Del Evangelio de san Juan 9, 1-41. Adaptación.

En aquel tiempo, al pasar, vio Jesús a un hombre ciego de nacimiento.

Entonces escupió en la tierra, hizo barro con la saliva, se lo untó en los ojos al ciego, y le dijo: «Ve a lavarte a la piscina de Siloé».

Él fue, se lavó, y volvió con vista. Y los vecinos y los que antes solían verlo pedir limosna preguntaban: «¿No es ese el que se sentaba a pedir?».

Unos decían: «El mismo». Otros decían: «No es él, pero se le parece».

El respondía: «Soy yo». Llevaron ante los fariseos al que había sido ciego. También los fariseos le preguntaban cómo había adquirido la vista.

Él les contestó: «Me puso barro en los ojos, me lavé y veo».

Volvieron a preguntarle al ciego: «Y tú, ¿qué dices del que te ha abierto los ojos?».

Él contestó: «Que es un profeta». Le contestaron: «¿Tú que estás lleno de pecados nos vas a dar lecciones a nosotros?».

Y lo expulsaron.
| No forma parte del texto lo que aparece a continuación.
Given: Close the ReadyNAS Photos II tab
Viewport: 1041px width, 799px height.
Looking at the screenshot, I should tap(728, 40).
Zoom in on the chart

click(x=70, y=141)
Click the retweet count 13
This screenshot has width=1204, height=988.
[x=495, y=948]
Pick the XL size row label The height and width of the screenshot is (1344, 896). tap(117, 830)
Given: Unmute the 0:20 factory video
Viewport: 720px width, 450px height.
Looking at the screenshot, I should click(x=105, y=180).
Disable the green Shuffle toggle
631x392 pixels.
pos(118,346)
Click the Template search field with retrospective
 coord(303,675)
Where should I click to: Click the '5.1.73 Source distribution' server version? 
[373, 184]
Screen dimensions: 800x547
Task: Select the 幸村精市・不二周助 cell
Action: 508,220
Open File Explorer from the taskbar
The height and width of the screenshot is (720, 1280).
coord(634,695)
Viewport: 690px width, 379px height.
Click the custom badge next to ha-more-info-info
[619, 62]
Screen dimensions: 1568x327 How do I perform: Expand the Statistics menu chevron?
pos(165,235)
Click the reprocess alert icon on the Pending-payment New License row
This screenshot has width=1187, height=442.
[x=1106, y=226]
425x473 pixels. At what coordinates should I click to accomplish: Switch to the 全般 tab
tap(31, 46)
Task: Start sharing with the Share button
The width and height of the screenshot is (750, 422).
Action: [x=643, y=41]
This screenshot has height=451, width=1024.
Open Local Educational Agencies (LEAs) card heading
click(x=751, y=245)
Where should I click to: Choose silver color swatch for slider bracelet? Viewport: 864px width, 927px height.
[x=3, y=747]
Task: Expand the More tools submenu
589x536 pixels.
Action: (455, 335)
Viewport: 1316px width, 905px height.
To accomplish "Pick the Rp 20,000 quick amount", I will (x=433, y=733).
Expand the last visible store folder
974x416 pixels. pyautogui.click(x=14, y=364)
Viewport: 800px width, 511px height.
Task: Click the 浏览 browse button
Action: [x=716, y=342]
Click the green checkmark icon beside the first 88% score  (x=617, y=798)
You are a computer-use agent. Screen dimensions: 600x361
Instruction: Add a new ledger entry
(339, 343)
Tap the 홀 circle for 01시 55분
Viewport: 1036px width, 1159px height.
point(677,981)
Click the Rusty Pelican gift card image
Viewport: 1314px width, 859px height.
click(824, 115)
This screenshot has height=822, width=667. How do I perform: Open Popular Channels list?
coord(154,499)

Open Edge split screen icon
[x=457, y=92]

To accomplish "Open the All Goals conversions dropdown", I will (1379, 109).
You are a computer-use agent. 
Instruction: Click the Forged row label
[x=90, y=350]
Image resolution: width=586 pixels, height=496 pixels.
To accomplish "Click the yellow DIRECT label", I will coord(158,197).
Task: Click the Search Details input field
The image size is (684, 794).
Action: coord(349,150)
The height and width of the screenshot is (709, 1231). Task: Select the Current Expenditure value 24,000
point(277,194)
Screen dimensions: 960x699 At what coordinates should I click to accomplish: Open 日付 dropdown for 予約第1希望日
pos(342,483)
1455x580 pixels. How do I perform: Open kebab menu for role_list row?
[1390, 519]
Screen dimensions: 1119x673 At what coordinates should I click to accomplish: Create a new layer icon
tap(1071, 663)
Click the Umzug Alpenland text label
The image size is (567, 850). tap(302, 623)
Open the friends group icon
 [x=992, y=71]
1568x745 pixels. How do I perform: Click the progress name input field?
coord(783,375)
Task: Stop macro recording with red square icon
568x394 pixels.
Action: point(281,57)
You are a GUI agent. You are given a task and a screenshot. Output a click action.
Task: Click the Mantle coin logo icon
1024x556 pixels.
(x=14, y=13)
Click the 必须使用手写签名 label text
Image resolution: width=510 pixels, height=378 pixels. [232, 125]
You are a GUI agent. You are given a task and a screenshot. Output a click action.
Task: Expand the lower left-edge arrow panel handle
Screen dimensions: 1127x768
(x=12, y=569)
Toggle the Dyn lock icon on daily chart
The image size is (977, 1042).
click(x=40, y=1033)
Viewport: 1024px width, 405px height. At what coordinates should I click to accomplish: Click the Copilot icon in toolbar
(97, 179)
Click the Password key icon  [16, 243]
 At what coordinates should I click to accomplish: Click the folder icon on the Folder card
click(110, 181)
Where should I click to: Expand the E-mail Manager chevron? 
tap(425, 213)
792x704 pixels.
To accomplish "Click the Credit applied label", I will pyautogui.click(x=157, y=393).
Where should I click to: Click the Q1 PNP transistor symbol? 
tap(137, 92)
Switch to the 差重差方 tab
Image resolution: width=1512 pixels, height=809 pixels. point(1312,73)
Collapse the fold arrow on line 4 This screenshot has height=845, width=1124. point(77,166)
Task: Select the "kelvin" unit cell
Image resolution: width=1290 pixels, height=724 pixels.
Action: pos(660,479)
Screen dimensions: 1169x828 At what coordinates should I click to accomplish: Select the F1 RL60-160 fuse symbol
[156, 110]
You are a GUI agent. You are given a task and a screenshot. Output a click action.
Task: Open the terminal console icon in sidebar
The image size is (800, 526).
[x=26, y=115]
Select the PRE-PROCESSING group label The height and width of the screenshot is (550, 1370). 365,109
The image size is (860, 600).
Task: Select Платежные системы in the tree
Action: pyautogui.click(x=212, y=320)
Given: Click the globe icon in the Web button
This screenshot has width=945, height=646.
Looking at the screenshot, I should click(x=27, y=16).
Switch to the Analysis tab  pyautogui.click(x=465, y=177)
Oyó Jesús que lo habían expulsado, lo encontró y le dijo:

«¿Crees tú en el Hijo de Dios?». Él contestó: «¿Y quién es, Señor, para que crea en él?». Jesús le dijo: «Lo estás viendo: el que te está hablando, ese es»

Él dijo: «Creo, Señor». Y se arrodilló ante él.

Jesús, te doy gracias porque ves mis “cegueras” y no pasas de largo, sino que te acercas a mí. Para Ti siempre soy importante. 

Tú eres capaz de alumbrar mis tinieblas y trasladarme a la luz de la vida. Necesito de tu Luz para ver. Que tu ternura entremezclada con mi barro abrace mis cegueras y las haga desaparecer; y que no se trate sólo de ver, sino de mirar, sentir y dejarme tocar por lo que ocurre a mi alrededor y quienes comparten la vida conmigo. Ver la realidad con tus ojos.

Jesús, que en los pasos de mi vida, ciego en el camino, acoja tu palabra. Y con San Francisco te pido: “Ilumina las tinieblas de mi corazón”.

Amén.

Hoy me fijaré en algo bueno o bonito que normalmente no veo porque voy con prisa o distraído: puede ser un detalle de la naturaleza, un gesto amable de alguien, o algo positivo en mi día a día.